Omen IV: The Awakening Blu-ray Movie, Special Features and Extras  3.0 of 5

  • NEW The Book of Evil – An Interview with Screenwriter Brian Taggert (18:11, 1080p) - the recently departed screenwriter rates the Omen films individually and discusses how he got the writing gig to pen The Awakening. He speaks glowingly of working with producer Harvey Bernhard and how Hollywood as an industry has changed since he worked in the '80s and '90s. He addresses whether or not he believed in the Devil and how he and Taggert decided on a female evil doer for the fourth film. Taggert explains how he conceptualized certain scenes for Omen IV and how they turned out on screen. In English, not subtitled.
  • The Omen Legacy – A Documentary on THE OMEN films (101:39, upconverted to 1080i) - this feature-length documentary on the Omen franchise was originally released on DVD in 2003 by Image Entertainment, licensed by Fox for its Collector's Edition DVD of The Omen (1976) three years later, and shortly thereafter ported over for the single and box set Blu-ray editions. The program first aired on AMC in 2001 and covers all four films with excerpted clips and talking heads from the filmmakers, actors, and religious experts. Not surprisingly, The Awakening is given the least amount of coverage with a mere twelve minutes. Jack Palance narrates. This extra uses the MPEG-2 encode. In English, not subtitled.
  • Theatrical Trailer (1:19, upconverted to 1080p) - a pan-and-scan transfer of Fox's official trailer that's of average quality. It's also MPEG-2.
  • Still Gallery (2:14, 1080p) - this slide show consists of twenty-nine stills.

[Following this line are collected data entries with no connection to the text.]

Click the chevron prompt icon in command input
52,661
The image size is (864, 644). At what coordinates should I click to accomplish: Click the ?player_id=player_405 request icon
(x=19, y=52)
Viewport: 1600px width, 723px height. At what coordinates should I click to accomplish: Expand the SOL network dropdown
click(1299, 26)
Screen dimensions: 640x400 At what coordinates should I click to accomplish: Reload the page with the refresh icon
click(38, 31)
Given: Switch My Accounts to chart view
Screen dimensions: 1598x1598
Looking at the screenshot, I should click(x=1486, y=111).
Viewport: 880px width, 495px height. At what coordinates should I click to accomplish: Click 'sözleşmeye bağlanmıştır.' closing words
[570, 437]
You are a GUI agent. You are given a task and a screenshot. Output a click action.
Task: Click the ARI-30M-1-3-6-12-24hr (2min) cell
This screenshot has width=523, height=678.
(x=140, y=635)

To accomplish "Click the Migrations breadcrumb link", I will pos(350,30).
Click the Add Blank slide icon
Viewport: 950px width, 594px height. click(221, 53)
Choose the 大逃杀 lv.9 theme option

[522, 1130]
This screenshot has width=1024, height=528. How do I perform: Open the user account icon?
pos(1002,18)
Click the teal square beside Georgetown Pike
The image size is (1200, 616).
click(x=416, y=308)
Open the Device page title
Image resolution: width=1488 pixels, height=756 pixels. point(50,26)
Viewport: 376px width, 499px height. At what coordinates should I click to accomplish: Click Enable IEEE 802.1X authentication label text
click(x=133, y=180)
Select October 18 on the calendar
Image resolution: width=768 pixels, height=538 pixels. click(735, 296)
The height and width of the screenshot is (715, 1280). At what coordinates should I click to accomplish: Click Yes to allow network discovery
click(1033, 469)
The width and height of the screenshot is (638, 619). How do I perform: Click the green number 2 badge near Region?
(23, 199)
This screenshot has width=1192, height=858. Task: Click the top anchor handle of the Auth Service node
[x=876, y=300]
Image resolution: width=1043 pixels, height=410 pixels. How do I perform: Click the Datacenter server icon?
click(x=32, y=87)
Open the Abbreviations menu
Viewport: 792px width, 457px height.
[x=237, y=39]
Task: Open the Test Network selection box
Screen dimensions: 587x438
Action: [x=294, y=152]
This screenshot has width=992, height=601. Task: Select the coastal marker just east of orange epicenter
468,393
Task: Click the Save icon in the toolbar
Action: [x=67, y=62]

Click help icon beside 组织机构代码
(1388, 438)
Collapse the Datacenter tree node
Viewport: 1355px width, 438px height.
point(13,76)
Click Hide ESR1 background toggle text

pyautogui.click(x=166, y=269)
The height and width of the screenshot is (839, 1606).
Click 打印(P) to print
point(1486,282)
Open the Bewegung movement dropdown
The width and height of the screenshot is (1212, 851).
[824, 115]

The first half-dozen images contain black-and-white glossy photos from Fox's official press kit; the final twenty-three are a mixture of publicity pictures, lobby cards, and one US poster from the American, French, and German ad campaigns (apparently, Fox also handled distribution sales overseas, too.) The latter bunch are all displayed in color.


Omen IV: The Awakening Blu-ray Movie, Overall Score and Recommendation  2.5 of 5

When I first learned about Omen IV: The Awakening after first seeing The Final Conflict, I was expecting a wretched third sequel so I was pleasantly surprised that it's a lot better than I first expected. Brian Taggert's screenplay is sometimes clever but other times too clever for its own good, particularly when it tries so hard to imitate the original it becomes silly. The cast is not up to par with the preceding films' ensembles but I thought the performances improved during the second half. Scream Factory's transfer is relatively clean but integrates noise reduction for the closer shots. The uncompressed stereo is underwhelming. I would have liked a commentary track by either Scott Michael Bosco (whose a no-show) or TV movie historian Amanda Reyes. The Awakening is WORTH SEEING but you'll likely want to buy this box set mainly for The Omen's (1976) 4K scan and the new bonus materials on the first three films' discs. Still, it's good to finally have it in high-def.